Your assignment:
Please repeat the records below exactly, from the first line through the line containing "Click the Register", and nothing more.

++++ Available data ++++

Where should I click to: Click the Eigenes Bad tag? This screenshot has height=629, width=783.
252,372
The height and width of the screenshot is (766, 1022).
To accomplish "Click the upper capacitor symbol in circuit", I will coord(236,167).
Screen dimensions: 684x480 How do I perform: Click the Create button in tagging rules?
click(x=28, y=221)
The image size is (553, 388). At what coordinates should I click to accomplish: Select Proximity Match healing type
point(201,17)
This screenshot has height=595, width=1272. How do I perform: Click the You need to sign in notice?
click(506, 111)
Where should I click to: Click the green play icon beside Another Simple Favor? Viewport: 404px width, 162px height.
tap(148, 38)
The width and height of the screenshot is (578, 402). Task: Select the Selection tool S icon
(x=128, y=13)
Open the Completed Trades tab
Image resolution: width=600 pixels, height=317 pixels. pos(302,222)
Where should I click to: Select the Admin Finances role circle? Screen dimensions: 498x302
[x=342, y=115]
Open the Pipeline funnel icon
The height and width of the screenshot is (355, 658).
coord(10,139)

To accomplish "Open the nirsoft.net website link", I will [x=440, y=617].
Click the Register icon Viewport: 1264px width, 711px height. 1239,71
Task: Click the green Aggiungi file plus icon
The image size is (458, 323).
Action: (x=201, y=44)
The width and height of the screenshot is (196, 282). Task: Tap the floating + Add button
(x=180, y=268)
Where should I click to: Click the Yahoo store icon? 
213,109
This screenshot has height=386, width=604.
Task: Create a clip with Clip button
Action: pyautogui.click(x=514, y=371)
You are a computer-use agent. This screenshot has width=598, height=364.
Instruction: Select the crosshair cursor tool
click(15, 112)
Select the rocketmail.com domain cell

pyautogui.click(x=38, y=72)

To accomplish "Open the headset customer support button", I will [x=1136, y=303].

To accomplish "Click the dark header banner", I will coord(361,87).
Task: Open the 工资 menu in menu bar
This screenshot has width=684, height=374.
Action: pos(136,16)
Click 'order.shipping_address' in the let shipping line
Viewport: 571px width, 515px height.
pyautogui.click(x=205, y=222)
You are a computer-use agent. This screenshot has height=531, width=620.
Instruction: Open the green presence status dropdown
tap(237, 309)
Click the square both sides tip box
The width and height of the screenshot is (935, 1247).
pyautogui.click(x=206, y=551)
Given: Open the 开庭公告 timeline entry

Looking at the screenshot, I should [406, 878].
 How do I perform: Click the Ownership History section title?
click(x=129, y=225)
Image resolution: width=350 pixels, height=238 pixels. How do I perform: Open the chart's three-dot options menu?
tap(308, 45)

++++

Solution to this problem:
Where should I click to: Click the Eigenes Bad tag? This screenshot has height=629, width=783.
252,372
The height and width of the screenshot is (766, 1022).
To accomplish "Click the upper capacitor symbol in circuit", I will coord(236,167).
Screen dimensions: 684x480 How do I perform: Click the Create button in tagging rules?
click(x=28, y=221)
The image size is (553, 388). At what coordinates should I click to accomplish: Select Proximity Match healing type
point(201,17)
This screenshot has height=595, width=1272. How do I perform: Click the You need to sign in notice?
click(506, 111)
Where should I click to: Click the green play icon beside Another Simple Favor? Viewport: 404px width, 162px height.
tap(148, 38)
The width and height of the screenshot is (578, 402). Task: Select the Selection tool S icon
(x=128, y=13)
Open the Completed Trades tab
Image resolution: width=600 pixels, height=317 pixels. pos(302,222)
Where should I click to: Select the Admin Finances role circle? Screen dimensions: 498x302
[x=342, y=115]
Open the Pipeline funnel icon
The height and width of the screenshot is (355, 658).
coord(10,139)

To accomplish "Open the nirsoft.net website link", I will [x=440, y=617].
Click the Register icon Viewport: 1264px width, 711px height. 1239,71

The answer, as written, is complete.